Zusammenschlüsse von Schriftstellern, Herausgebern, Nachwuchsautoren und Literaturkritikern zwecks Förderung von Literatur, hier der sorbischen.

Die erste Form einer solchen Vereinigung entstand 1858 auf Anregung von Michał Hórnik in der Belletristischen Abteilung der Maćica Serbska mit dem Ziel, »höhere Unterhaltungsliteratur zu mehren«, indem sie die Mitglieder zu Übersetzungen und literarischen Auftragsarbeiten in Zeitschriften und Büchern animierte. Wirksam war die von Handrij Zejler geleitete Abteilung etwa ein Jahrzehnt.

Die literarischen Auseinandersetzungen der Jungsorben (→ Jungsorbische Bewegung) führten in den 1880er Jahren zu mehreren Treffen jüngerer sorbischer Autoren in Dresden, die in den 1890er Jahren als Jahrestreffen von Autoren der Zeitschrift »Łužica« fortgeführt wurden und deren Bemühungen um neue bürgerliche Kunstformen begleiteten.

Im März 1900 versammelten sich auf Einladung von Arnošt Muka 25 sorbische Autoren und gründeten einen Arbeitskreis sorbischer Schriftsteller (Koło serbskich spisowaćelow). Zu dessen Zielen gehörten neben der Durchsetzung einer einheitlichen obersorbischen Orthografie die Förderung von jungen Talenten und die Herausgabe einer populären Buchreihe, die Muka mit der »Serbska ludowa knihownja« (Sorbische Volksbibliothek) schuf. 1907 endeten die Treffen dieses Interessenkreises.

Seminar sorbischer Schriftsteller mit Jurij Brězan (links), Michał Nawka (Mitte), Marja Kubašec und Jurij Kubaš in Burg (Spreewald), 1953; Sorbisches Kulturarchiv am Sorbischen Institut

Im Juni 1921 schlossen sich auf Anregung von Jurij Wićaz in Prag lebende Sorben und maßgebliche Vertreter der dortigen Freundesgesellschaft zusammen und erneuerten den Arbeitskreis sorbischer Schriftsteller; Vladimír Zmeškal übernahm die Herausgabe einer neuen, anspruchsvollen Buchreihe, »Knihownja Dom a swět« (Bibliothek Heim und Welt), in der in den folgenden Jahren gesammelte Werke sorbischen literarischen Erbes, Übersetzungen aus slawischen Literaturen und Texte zeitgenössischer sorbischer Autoren veröffentlicht wurden. Die formale und satzungsmäßige Erneuerung des Arbeitskreises fand 1924 in Bautzen statt. Neben der Verbandsarbeit widmete sich die Vereinigung erneut sprachlichen Fragen, förderte die Entstehung neuer Werke und kooperierte mit der relativ selbstständigen, herausgeberisch tätigen Prager Abteilung.

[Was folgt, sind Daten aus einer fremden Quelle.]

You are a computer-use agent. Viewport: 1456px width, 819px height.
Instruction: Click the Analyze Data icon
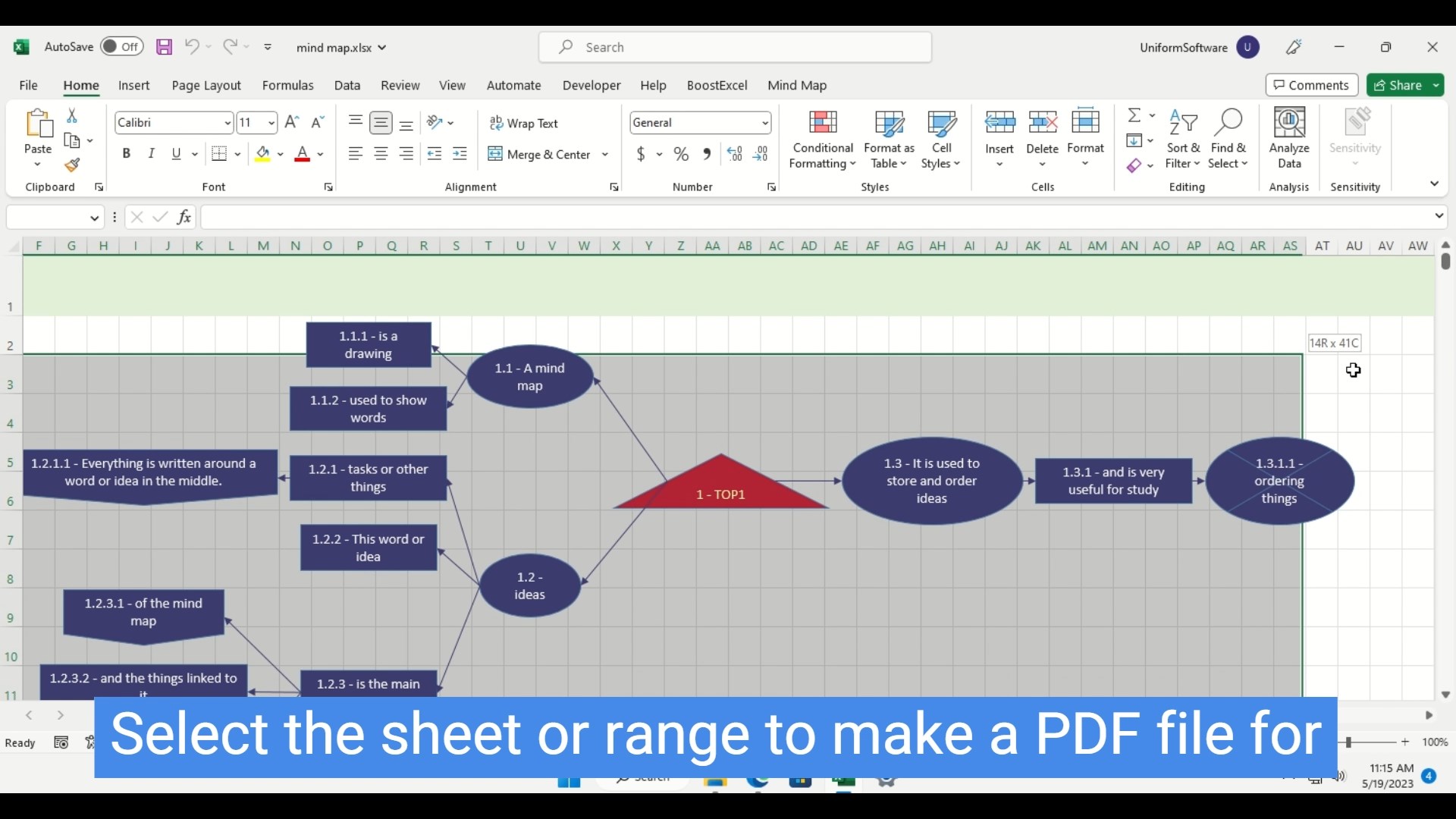(x=1289, y=123)
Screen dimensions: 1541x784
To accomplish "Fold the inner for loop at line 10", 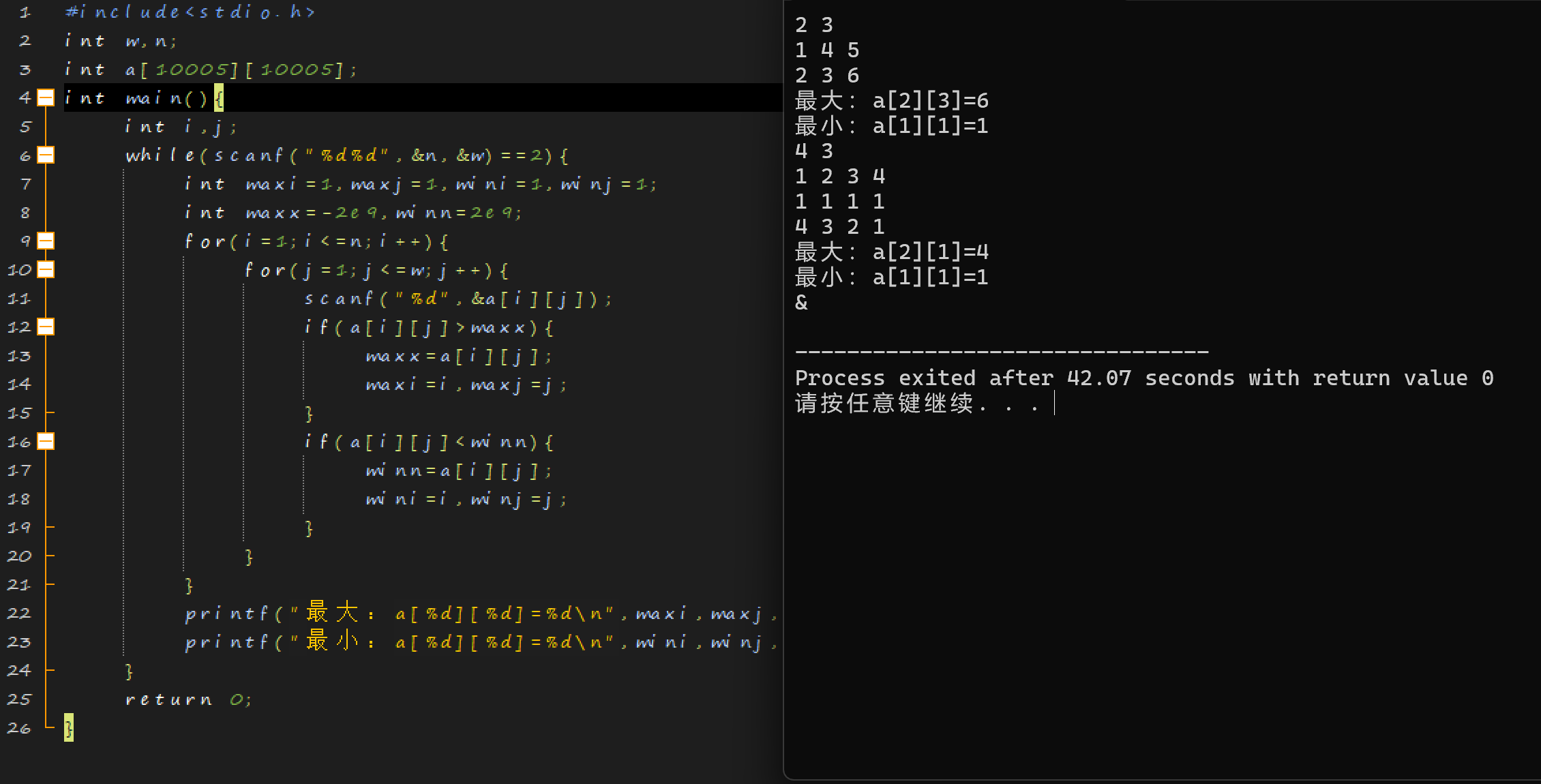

Nach der Machtergreifung der Nationalsozialisten 1933 endete die Tätigkeit des Arbeitskreises in der Lausitz; von dessen Prager Abteilung wurden bis 1937 noch sorbische und sorabistische Schriften verlegt. Überwacht von der Bautzener Wendenabteilung, durften diese in der Lausitz nicht mehr vertrieben werden und die gesamte Buchreihe wurde nach der Besetzung des Wendischen Hauses in Bautzen 1937 sofort aus dem Sortiment der Schmaler’schen Buchhandlung entfernt.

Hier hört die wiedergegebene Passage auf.